* [GOAL]
Retype each of the following items line for line, with no changes.

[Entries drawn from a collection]
-- begin --
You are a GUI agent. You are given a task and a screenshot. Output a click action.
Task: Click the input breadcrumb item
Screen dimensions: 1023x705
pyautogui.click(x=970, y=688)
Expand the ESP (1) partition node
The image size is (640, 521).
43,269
-- end --
* [COMPLETED EXERCISE]
You are a GUI agent. You are given a task and a screenshot. Output a click action.
Task: Click the input breadcrumb item
Screen dimensions: 1023x705
pyautogui.click(x=970, y=688)
Expand the ESP (1) partition node
The image size is (640, 521).
43,269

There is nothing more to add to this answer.